An inactivating mutation of the GHRH receptor was first reported in the little mouse (Godfrey et al., 1993; Lin et al., 1993). This is an autosomal recessive mutation mapping to chromosome 6 that results in somatotroph hyperplasia, growth hormone deficiency, and a dwarf phenotype in the homozygous mutant animals (Eicher and Beamer, 1976; Godfrey et al., 1993; Lin et al., 1993). There is a missense mutation in the GHRH receptor gene of the little mouse, resulting in replacement of the aspartic acid at position 60 in the NH₂-terminal extracellular domain of the receptor with glycine (Godfrey et al., 1993; Lin et al., 1993). This mutation does not affect the expression or cellular localization of the mutant receptor protein, but it abolishes binding of GHRH by the mutant receptor, resulting in a loss of GHRH signaling and subsequent defects in somatotroph proliferation and function (Gaylinn et al., 1999).

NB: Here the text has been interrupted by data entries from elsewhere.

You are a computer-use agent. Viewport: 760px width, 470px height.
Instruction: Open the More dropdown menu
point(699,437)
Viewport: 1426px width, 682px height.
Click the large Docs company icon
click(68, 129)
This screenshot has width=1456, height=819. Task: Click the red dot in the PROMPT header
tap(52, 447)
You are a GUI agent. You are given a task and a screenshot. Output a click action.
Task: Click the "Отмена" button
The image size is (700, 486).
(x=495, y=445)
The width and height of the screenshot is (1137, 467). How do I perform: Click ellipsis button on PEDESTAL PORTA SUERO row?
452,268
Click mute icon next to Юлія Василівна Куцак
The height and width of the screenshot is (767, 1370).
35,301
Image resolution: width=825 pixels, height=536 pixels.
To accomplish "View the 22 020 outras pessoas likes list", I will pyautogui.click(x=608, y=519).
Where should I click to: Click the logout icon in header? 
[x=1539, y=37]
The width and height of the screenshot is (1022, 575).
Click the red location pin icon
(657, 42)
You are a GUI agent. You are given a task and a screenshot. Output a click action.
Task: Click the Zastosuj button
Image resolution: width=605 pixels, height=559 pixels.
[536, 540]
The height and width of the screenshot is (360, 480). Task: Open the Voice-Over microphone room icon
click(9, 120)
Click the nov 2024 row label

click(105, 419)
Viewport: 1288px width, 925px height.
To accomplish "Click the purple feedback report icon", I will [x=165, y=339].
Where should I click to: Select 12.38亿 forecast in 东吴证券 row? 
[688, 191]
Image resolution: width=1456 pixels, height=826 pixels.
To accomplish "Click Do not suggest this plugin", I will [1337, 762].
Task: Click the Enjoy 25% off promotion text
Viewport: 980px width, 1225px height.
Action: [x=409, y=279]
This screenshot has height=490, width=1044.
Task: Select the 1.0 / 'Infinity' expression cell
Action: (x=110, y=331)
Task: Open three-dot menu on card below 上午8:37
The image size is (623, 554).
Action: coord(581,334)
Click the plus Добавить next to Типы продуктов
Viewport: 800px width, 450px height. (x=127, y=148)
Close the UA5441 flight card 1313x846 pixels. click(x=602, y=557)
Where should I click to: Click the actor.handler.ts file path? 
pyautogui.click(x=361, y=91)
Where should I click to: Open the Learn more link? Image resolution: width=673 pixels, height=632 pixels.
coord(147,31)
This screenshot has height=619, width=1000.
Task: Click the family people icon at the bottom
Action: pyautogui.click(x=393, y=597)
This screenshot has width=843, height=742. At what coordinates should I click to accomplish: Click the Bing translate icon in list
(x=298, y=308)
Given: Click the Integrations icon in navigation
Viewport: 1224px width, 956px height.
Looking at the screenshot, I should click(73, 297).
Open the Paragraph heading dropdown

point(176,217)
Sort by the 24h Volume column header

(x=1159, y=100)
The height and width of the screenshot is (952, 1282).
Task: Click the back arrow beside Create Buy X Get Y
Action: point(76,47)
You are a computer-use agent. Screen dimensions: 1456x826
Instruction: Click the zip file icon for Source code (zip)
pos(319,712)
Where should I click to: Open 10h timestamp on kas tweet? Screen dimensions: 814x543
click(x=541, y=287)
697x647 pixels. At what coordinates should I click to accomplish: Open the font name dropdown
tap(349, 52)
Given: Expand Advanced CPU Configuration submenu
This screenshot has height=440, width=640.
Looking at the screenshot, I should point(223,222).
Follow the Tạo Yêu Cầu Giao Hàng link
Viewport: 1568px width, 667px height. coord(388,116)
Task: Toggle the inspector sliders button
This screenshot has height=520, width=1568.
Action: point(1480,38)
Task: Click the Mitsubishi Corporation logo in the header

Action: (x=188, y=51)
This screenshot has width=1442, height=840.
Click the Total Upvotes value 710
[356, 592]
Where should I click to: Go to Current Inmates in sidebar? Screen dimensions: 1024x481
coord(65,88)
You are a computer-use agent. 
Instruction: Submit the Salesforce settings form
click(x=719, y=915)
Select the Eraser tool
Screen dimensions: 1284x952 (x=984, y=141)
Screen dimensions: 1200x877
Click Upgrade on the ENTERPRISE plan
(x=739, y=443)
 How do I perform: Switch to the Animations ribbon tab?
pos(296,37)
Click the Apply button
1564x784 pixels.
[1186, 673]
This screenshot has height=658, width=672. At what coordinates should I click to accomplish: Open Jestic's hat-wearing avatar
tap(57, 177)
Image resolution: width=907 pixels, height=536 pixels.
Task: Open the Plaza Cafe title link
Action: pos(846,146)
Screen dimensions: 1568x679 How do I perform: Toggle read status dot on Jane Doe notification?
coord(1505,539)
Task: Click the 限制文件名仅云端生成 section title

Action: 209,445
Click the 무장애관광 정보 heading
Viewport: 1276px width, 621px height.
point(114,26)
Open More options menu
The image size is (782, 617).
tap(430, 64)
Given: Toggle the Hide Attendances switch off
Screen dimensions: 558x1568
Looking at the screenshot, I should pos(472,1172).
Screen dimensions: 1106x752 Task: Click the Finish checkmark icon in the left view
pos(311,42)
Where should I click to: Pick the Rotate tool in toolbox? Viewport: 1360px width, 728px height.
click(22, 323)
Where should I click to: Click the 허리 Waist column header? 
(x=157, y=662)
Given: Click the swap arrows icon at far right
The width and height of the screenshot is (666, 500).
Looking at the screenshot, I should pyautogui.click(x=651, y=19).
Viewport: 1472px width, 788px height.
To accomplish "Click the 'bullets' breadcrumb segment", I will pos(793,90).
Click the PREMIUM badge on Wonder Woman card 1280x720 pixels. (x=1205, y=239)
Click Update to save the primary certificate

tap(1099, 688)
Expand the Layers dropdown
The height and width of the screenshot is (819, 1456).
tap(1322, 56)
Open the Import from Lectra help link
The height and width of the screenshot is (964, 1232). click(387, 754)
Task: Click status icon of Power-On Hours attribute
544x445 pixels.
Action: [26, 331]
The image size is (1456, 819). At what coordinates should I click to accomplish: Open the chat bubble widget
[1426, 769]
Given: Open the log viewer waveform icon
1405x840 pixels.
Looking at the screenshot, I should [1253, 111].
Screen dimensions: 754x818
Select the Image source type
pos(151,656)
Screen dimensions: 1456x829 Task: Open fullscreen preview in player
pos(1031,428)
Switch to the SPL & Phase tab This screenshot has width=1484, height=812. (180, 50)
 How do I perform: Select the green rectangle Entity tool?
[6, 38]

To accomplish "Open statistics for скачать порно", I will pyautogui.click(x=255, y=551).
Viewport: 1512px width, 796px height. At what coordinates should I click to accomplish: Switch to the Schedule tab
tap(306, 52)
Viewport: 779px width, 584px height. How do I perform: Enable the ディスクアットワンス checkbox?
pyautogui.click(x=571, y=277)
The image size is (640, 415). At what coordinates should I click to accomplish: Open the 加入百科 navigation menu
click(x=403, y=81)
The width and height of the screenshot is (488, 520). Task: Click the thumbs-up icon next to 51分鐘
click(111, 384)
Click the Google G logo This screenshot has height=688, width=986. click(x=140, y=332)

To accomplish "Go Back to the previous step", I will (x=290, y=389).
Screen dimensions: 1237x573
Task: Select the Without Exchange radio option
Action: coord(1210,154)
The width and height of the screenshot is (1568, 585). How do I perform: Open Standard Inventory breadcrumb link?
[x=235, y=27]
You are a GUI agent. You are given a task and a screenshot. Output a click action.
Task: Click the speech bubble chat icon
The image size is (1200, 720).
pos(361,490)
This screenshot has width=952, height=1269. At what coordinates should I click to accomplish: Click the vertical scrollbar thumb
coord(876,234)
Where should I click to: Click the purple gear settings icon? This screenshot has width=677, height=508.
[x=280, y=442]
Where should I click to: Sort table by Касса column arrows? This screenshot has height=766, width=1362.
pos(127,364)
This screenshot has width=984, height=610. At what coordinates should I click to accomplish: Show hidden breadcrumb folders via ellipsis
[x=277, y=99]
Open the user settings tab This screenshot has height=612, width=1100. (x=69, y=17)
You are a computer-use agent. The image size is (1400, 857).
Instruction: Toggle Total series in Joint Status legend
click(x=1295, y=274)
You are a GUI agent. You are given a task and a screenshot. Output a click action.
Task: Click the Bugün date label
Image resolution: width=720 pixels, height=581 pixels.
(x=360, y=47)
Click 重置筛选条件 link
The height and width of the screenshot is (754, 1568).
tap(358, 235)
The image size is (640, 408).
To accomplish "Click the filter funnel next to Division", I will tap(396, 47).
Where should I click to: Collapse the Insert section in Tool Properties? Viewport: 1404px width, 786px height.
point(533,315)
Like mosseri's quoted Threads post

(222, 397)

Several mutations leading to inactivation of the GHRH receptor have been reported in humans. Three distinct kindreds from India (Wajnrajch et al., 1996), Pakistan (Baumann and Maheshwari, 1997), and Sri Lanka (Netchine et al., 1998) have been reported that have a nonsense mutation truncating the GHRH receptor at position 72 in the NH₂-terminal extracellular domain. A Brazilian kindred has a mutation in a splice donor site that leads to retention of the first intron, a shift in the translational reading frame, and truncation of the receptor protein at position 20, near the probable signal sequence cleavage site (Salvatori et al., 1999). A Japanese boy with a four base deletion in exon 12, resulting in a premature translational stop codon, has been described (Horikawa, 2002). Three new point mutations in the GHRH receptor gene in familial isolated growth hormone deficiency 1B have recently been reported (Salvatori et al., 2001a) and all three mutant receptors are inactive in cell transfection assays. There is one report of a regulatory mutation in which a Pit-1 binding site in the GHRH receptor promoter is disrupted (Salvatori et al., 2002). Activating mutations of the GHRH receptor in human disease have been looked for, focusing on growth hormone-secreting pituitary adenoma and changes within the third cytoplasmic loop and sixth transmembrane domain of the receptor, but to date no clear mutations have been identified (Lee et al., 2001;Salvatori et al., 2001b).